▶ **YOUR OBJECTIVE**: Output the lines of the records from the line with "Image resolution: width=714" to the line with "Looking at the screenshot, I should click(x=49, y=91)." as a Markdown table with the columns Row and Line, numbering each line in order and leaving out blank lines.

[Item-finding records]
* START *

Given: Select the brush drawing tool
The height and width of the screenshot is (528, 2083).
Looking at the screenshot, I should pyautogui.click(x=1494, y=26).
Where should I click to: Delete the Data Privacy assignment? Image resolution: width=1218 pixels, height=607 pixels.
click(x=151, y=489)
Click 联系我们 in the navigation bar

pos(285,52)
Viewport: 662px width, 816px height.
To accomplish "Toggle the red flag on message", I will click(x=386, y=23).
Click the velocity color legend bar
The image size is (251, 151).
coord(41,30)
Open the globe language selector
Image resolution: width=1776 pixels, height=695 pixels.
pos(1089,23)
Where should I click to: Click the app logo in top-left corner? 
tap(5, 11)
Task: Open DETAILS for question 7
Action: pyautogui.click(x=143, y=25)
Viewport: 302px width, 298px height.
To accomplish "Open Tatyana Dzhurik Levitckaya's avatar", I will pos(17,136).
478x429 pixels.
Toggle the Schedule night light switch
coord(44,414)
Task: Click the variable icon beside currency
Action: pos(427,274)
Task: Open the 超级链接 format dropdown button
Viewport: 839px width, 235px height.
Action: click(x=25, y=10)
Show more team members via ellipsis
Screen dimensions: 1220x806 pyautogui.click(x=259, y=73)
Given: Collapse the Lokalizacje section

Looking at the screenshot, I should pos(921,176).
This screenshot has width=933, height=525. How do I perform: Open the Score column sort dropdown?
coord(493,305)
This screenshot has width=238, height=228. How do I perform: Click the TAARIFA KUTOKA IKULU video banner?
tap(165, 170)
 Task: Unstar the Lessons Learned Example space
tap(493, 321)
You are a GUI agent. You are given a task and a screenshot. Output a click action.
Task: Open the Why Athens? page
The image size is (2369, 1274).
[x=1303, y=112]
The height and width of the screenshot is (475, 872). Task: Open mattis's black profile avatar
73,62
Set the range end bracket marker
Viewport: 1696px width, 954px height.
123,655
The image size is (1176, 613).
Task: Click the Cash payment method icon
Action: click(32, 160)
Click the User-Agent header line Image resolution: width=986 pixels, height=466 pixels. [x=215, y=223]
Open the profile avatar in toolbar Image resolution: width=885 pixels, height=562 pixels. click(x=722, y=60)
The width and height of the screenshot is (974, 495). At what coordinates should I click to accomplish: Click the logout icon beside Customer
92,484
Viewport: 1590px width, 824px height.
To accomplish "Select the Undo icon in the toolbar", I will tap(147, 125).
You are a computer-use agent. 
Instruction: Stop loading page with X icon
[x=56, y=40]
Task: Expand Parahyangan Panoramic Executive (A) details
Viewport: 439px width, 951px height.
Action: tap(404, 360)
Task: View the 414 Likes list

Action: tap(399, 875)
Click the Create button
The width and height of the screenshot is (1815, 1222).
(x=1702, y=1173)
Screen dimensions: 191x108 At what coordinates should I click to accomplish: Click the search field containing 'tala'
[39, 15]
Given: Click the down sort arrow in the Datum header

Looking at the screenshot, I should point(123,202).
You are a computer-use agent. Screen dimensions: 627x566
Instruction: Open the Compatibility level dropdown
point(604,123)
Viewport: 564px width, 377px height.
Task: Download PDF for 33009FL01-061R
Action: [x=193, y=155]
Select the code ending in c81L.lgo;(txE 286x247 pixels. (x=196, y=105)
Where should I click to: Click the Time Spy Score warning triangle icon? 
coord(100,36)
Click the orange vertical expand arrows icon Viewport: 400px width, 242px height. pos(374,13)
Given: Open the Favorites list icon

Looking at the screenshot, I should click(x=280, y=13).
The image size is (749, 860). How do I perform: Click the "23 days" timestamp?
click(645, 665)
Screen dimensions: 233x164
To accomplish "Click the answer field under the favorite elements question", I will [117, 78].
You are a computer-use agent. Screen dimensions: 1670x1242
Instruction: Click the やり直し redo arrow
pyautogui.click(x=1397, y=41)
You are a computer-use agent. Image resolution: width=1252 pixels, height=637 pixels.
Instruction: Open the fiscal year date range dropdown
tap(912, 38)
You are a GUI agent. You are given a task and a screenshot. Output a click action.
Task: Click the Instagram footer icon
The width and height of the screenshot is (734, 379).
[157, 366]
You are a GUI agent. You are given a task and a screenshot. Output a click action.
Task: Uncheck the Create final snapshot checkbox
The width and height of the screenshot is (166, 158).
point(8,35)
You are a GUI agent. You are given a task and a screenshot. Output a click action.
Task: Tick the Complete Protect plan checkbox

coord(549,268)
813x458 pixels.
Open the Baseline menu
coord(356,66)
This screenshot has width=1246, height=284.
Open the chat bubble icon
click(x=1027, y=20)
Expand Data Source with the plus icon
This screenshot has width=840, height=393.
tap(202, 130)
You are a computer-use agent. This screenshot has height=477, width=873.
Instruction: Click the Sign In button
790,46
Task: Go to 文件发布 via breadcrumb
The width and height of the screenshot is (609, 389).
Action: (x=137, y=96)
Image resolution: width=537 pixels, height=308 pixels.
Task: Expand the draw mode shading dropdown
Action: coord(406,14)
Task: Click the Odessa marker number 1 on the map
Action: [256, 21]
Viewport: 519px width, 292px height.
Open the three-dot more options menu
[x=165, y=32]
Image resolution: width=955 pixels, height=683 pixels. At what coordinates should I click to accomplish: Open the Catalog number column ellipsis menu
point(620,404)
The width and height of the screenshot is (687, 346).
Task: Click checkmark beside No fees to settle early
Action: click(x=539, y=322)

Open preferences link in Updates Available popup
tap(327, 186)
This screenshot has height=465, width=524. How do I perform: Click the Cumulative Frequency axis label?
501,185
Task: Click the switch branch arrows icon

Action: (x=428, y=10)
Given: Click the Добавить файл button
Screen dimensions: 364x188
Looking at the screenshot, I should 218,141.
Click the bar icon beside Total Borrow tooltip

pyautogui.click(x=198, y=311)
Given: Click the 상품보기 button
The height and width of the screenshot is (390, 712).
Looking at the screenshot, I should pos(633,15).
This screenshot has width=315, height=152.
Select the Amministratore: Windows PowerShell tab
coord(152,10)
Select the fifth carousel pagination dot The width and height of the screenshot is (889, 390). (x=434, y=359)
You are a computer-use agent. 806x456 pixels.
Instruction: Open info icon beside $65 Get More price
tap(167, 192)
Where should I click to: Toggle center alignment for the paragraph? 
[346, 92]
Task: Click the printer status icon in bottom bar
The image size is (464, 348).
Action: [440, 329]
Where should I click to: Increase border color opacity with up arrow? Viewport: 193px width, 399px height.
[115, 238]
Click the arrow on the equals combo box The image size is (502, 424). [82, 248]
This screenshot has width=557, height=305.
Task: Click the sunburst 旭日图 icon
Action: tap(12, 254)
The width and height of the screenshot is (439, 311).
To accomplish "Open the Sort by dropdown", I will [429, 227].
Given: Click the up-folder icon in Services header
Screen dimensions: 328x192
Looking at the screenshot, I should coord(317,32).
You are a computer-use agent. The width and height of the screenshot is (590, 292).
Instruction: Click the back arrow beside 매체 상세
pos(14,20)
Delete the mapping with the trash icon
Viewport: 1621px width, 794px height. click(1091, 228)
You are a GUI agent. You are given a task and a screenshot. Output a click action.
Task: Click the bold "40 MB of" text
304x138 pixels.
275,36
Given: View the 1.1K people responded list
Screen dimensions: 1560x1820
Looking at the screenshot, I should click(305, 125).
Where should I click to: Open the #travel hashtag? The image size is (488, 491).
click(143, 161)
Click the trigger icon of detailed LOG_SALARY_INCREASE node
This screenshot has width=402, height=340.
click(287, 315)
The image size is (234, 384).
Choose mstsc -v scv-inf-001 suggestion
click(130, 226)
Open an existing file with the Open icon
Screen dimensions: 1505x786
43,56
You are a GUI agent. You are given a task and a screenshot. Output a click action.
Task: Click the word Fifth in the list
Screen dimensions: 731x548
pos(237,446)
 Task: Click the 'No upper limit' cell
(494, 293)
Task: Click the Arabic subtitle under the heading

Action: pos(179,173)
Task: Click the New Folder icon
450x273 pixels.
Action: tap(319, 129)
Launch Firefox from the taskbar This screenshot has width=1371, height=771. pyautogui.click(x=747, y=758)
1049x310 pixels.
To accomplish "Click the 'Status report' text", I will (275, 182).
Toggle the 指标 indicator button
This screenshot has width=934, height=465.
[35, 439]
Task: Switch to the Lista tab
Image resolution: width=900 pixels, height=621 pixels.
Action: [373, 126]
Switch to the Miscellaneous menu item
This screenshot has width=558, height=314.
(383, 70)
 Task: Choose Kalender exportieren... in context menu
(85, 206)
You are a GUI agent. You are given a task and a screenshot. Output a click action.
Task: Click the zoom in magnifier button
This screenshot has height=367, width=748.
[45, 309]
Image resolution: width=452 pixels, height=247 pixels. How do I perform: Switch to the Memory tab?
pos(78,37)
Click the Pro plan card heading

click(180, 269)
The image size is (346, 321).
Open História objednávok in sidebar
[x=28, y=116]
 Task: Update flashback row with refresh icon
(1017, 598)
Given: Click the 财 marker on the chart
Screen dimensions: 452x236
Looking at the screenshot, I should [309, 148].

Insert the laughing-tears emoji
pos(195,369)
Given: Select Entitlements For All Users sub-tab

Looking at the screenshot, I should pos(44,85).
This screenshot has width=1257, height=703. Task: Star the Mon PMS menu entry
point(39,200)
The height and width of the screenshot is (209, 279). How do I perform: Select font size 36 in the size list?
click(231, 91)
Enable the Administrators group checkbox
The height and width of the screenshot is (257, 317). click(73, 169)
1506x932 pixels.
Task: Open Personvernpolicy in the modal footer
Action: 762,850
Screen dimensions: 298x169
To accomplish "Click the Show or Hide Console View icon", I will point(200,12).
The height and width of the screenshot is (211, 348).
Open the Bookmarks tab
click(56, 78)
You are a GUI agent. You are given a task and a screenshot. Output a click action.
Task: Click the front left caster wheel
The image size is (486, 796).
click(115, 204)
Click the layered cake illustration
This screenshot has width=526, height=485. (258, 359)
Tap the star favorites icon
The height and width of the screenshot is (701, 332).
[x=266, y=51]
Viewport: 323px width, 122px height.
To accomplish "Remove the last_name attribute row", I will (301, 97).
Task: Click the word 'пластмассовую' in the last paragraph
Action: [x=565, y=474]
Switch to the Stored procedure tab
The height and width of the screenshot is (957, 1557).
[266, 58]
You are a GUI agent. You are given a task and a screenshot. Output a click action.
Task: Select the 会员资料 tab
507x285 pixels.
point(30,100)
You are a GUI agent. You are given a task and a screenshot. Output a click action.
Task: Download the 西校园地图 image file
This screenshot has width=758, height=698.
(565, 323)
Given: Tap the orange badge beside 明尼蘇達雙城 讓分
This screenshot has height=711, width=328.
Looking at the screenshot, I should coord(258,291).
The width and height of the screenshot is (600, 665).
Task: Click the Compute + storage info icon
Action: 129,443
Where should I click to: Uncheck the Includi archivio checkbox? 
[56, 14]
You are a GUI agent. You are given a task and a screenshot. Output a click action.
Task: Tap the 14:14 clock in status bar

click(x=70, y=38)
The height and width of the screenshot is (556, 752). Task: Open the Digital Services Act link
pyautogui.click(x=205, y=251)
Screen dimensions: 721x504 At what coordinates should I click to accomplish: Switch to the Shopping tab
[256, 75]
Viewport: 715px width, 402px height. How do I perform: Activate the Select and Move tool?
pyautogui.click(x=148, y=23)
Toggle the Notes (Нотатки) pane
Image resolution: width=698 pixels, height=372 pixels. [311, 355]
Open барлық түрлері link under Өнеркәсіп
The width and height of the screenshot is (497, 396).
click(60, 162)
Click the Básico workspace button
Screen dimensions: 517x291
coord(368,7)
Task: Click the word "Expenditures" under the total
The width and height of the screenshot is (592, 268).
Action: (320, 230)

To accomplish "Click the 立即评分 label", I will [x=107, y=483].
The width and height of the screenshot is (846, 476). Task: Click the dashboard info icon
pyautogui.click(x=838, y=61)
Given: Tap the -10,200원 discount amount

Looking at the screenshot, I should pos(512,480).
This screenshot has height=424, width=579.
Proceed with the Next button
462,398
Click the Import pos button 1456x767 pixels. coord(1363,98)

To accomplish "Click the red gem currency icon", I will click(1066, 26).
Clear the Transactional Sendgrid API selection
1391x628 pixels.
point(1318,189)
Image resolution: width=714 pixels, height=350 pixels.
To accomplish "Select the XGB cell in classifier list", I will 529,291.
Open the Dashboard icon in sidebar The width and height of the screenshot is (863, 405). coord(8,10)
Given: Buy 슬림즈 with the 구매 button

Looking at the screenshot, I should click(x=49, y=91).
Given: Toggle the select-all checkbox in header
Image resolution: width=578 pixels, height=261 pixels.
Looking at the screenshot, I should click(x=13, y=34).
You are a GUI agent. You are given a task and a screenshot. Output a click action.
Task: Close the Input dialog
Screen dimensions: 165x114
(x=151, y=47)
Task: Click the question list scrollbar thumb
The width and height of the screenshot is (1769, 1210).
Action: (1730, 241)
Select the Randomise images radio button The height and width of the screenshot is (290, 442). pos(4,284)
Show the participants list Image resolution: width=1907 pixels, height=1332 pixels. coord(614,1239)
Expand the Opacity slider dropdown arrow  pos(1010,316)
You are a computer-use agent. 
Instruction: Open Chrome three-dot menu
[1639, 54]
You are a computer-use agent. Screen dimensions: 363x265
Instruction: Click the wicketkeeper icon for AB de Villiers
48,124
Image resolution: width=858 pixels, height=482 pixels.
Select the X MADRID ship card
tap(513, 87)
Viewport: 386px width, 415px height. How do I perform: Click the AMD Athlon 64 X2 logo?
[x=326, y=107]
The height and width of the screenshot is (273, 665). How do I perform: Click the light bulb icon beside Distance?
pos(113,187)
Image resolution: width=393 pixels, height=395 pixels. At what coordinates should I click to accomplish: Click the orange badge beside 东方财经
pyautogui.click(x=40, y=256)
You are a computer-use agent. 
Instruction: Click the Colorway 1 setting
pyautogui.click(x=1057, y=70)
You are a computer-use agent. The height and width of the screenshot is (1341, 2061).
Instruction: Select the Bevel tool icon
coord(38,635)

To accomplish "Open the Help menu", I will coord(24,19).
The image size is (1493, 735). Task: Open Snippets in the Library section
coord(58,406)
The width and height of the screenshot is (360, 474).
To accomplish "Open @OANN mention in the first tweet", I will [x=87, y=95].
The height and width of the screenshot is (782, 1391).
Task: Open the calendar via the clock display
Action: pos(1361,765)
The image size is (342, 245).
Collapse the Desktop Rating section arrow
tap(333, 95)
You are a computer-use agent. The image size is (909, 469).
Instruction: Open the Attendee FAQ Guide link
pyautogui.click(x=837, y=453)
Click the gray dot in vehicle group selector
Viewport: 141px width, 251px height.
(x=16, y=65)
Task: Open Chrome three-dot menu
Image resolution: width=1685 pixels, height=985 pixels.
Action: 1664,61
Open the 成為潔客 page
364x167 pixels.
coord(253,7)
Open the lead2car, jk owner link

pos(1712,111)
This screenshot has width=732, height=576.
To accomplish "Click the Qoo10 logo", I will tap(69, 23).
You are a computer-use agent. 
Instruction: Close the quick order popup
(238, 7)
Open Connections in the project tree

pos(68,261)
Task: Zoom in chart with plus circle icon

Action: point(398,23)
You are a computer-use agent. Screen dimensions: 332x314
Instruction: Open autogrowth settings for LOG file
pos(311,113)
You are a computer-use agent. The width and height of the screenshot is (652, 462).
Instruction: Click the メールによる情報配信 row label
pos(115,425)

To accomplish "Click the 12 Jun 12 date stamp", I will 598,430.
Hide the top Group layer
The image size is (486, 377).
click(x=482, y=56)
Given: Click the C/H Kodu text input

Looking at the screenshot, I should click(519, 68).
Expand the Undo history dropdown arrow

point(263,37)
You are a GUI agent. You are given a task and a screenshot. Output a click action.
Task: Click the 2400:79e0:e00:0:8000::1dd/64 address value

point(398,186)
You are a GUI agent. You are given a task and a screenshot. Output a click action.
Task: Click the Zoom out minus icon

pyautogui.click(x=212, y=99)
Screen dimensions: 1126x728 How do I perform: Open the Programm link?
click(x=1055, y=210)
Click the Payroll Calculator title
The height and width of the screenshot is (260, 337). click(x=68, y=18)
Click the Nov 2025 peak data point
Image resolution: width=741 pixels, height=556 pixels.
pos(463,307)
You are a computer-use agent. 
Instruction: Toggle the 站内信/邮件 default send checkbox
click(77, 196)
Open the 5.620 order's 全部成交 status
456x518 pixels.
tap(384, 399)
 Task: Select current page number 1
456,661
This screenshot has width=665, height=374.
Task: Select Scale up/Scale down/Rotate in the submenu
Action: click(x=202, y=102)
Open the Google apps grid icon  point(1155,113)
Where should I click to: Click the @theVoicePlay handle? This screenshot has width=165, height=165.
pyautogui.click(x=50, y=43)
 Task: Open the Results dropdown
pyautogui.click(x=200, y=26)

* END *

▶ **FULL ANSWER**:
| Row | Line |
|---|---|
| 1 | Image resolution: width=714 pixels, height=350 pixels. |
| 2 | To accomplish "Select the XGB cell in classifier list", I will 529,291. |
| 3 | Open the Dashboard icon in sidebar The width and height of the screenshot is (863, 405). coord(8,10) |
| 4 | Given: Buy 슬림즈 with the 구매 button |
| 5 | Looking at the screenshot, I should click(x=49, y=91). |